He commented on the case of an European Union diplomat who skipped the country after owing a landlord thousands of dollars for damage to a property she had rented. She was also only a few months into a three year tenancy.

Mr Gillespie says the tradition of diplomatic immunity aims to protect the representatives of foreign governments from exploitation while based overseas.

“Diplomats overseas are vulnerable to be exploited,  and so you have to make sure they can’t be sued under criminal law or civil law for fear that they could be made to do fraudulent acts against a government.

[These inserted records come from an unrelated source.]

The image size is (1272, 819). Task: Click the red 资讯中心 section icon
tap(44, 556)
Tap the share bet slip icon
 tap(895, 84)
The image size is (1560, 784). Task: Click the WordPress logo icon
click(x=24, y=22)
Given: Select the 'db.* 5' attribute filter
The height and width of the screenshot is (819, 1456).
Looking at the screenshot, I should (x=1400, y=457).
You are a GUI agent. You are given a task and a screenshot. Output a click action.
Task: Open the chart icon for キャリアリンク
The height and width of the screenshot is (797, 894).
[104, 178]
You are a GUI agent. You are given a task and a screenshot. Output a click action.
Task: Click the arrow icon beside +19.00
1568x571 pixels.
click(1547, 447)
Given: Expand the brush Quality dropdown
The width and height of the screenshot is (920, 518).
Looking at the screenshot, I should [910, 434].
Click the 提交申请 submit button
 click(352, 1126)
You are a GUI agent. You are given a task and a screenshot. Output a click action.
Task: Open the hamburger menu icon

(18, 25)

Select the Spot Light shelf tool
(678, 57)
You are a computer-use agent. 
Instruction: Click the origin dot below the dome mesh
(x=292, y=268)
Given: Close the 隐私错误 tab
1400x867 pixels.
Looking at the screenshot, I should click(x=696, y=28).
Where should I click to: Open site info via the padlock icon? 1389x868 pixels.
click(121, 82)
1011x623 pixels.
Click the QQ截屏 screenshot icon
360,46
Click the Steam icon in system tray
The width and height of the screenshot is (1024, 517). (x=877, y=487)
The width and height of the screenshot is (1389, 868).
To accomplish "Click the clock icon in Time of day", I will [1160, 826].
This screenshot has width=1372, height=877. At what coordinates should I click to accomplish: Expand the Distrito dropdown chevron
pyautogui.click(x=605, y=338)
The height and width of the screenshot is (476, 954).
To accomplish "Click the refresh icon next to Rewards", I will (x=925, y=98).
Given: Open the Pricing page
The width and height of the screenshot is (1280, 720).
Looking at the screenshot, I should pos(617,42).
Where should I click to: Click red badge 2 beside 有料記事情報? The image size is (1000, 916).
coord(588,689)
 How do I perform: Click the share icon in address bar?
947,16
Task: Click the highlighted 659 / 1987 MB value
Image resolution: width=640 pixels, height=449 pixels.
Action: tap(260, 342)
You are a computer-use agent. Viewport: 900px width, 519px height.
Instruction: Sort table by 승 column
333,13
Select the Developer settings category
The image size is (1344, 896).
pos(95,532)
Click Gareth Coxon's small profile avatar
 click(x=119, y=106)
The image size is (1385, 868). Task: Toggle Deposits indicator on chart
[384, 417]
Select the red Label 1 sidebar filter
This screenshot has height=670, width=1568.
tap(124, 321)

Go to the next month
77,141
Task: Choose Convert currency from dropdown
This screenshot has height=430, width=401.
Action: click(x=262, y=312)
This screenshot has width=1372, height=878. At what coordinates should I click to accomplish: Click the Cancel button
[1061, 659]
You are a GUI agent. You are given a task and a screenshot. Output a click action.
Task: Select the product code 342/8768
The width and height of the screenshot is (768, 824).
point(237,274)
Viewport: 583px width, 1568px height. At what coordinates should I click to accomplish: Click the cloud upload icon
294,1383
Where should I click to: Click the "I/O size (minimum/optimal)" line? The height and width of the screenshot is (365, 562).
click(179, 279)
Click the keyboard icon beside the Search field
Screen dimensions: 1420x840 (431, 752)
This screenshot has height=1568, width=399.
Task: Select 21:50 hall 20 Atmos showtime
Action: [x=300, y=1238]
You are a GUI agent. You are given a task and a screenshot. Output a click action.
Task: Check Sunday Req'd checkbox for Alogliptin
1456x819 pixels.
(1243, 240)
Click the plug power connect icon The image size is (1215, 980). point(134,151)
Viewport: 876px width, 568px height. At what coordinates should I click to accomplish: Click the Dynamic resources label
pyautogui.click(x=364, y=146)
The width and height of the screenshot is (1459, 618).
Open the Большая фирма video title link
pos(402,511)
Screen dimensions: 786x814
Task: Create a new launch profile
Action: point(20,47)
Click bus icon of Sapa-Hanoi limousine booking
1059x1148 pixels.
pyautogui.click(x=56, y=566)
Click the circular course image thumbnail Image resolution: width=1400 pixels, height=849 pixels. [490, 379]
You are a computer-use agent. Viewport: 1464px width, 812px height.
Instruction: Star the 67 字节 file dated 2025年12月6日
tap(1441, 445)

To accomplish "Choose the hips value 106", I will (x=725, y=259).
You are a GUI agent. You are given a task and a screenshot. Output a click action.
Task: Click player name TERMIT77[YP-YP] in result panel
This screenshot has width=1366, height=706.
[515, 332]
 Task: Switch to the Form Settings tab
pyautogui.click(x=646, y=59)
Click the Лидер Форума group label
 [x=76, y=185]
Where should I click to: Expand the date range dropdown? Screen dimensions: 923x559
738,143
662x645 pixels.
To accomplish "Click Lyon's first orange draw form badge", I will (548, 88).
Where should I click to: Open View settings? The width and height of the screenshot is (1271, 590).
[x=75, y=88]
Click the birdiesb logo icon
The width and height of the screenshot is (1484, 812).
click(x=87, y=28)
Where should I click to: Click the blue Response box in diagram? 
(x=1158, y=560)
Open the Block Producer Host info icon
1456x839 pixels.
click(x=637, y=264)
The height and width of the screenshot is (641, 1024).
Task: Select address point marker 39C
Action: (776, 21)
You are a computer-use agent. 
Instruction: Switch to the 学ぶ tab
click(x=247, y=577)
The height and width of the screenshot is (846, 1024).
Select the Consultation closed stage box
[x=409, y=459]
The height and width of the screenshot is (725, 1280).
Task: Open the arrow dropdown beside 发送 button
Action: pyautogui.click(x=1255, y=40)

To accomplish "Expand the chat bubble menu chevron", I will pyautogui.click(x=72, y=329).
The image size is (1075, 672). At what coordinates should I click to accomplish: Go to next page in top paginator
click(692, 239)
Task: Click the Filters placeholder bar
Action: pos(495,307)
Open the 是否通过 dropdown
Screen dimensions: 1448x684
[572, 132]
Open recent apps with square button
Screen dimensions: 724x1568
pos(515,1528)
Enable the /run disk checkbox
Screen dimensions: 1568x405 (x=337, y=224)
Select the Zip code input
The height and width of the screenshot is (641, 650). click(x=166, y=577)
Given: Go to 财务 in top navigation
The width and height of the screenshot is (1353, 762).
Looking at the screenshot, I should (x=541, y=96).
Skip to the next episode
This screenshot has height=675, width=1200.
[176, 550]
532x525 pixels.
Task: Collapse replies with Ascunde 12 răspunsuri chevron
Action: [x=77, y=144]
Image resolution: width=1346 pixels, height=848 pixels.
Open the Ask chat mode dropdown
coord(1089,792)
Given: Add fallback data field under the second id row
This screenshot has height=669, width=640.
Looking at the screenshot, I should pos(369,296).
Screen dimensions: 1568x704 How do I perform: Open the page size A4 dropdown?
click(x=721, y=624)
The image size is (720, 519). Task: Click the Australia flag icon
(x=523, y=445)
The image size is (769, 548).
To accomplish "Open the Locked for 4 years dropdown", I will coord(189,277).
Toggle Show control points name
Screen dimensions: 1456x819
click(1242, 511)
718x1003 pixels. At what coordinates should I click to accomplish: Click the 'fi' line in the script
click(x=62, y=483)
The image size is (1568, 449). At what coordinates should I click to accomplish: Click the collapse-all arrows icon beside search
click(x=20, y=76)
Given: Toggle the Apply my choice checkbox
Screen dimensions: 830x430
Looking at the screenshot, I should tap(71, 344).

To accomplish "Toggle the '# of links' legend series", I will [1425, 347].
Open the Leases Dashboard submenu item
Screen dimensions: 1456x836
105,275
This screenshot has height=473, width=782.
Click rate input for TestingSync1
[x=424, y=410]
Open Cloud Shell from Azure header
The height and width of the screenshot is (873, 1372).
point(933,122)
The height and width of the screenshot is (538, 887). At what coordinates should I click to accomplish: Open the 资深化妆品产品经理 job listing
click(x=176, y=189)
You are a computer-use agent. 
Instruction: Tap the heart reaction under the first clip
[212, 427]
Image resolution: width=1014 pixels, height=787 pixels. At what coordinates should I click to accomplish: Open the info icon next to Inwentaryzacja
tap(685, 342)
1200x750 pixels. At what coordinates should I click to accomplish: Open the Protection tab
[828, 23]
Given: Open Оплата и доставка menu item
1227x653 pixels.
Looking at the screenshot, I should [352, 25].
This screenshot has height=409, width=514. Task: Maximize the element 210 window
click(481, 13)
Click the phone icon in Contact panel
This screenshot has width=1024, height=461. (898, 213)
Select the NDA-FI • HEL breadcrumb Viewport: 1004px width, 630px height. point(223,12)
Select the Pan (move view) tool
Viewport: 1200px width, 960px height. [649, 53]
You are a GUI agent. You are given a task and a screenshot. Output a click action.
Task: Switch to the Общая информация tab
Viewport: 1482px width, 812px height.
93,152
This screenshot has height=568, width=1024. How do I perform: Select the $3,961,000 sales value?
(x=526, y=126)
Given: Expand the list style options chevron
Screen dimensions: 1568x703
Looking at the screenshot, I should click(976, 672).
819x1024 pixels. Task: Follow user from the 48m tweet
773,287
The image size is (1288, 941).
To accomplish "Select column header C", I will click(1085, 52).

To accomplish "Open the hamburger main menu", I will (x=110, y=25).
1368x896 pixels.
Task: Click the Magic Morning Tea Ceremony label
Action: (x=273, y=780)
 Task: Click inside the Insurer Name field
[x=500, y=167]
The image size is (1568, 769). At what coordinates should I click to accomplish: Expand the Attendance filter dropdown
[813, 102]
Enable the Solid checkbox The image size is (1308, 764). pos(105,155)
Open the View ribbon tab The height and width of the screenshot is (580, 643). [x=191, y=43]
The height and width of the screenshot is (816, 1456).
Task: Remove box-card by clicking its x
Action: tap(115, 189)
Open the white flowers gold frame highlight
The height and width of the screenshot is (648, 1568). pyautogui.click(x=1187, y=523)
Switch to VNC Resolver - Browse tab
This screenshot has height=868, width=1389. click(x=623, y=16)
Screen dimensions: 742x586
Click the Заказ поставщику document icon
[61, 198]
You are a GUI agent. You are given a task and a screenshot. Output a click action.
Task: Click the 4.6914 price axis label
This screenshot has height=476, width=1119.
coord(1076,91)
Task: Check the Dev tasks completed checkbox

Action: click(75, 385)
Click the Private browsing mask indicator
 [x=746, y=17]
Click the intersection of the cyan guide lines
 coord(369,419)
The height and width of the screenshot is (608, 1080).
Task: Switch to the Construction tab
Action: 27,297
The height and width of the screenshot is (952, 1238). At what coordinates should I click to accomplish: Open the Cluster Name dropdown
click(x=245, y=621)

“It works on a reciprocal basis, so our diplomats are protected and their diplomats are protected.” he told Mark Sainsbury.

The landlord who rented his high-end house to the EU diplomat says he was left "high and dry" after a diplomat walked away with $14,000 owed in rent and damage to the property.

The Tenancy Tribunal ruled landlords Matthew Ryan and Rebecca Den Bos were owed the money from tenant Eva Tvarozkova, European Union first secretary and deputy head of mission.

Diplomats are entitled to automatic diplomatic immunity from New Zealand courts.

The Ministry of Foreign Affairs and Trade (MFAT) initially said the tribunal should never have got involved, because Ms Tvarozkova is entitled to diplomatic immunity. The Ministry planned to appeal to the tribunal next month.

But the Ministry is now asking the European Union to consider waiving diplomatic immunity.

"In this case, the Ministry was not notified by any of the parties prior to the Tribunal's hearing," an MFAT spokesperson told Newshub.

"Once notified, in accordance with our legal obligations, the Ministry advised the Tribunal to consider the issue of immunity because at the time of the Tribunal hearing, it was unaware that diplomatic immunity was an issue.

They (the landlords) should not be out of pocket

"Once alerted to this fact, the tribunal ordered a formal hearing to consider the effect of the diplomatic immunity on the case."

The Karaka, Wellington property was being rented for $1500 a week on a fixed-term three-year lease, the Tenancy Tribunal ruling said. Ms Tvarozkova left the property after eight months.

"I thought I had the security of a three-year tenure but they left with rent arrears, they caused some damage to the property before they left, gave me no notice of leaving," Mr Ryan told NZME.

The Tribunal ruled Ms Tvarozkova owed $17,357 in rent, plus costs for damage to the property. Her $6000 of bond reduced the final amount owing to $14,314.

Al Gillespie says our Government should really cover the costs faced by the landlord.

“The option here is that the person who is owed the money should be paid the money by the New Zealand Government because the protection is for the New Zealand diplomats overseas. They (the landlords) should not be out of pocket.”

Listen the full interview with Al Gillespie above.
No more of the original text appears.